• _Aim of the task_:
Reproduce the material below word for word, keeping every line as it appears.

• _Data listing_:

******************************

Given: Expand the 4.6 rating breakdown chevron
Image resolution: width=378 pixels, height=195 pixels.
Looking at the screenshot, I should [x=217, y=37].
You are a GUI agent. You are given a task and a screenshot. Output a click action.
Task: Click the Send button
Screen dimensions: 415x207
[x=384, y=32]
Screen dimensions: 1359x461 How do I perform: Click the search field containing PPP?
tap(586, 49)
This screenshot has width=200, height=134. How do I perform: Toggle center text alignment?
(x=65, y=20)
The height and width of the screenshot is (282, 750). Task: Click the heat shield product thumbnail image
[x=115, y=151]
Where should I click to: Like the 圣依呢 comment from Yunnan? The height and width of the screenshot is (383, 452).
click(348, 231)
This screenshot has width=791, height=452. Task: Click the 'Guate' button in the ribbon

******************************

• _Full solution_:
Given: Expand the 4.6 rating breakdown chevron
Image resolution: width=378 pixels, height=195 pixels.
Looking at the screenshot, I should [x=217, y=37].
You are a GUI agent. You are given a task and a screenshot. Output a click action.
Task: Click the Send button
Screen dimensions: 415x207
[x=384, y=32]
Screen dimensions: 1359x461 How do I perform: Click the search field containing PPP?
tap(586, 49)
This screenshot has width=200, height=134. How do I perform: Toggle center text alignment?
(x=65, y=20)
The height and width of the screenshot is (282, 750). Task: Click the heat shield product thumbnail image
[x=115, y=151]
Where should I click to: Like the 圣依呢 comment from Yunnan? The height and width of the screenshot is (383, 452).
click(348, 231)
This screenshot has width=791, height=452. Task: Click the 'Guate' button in the ribbon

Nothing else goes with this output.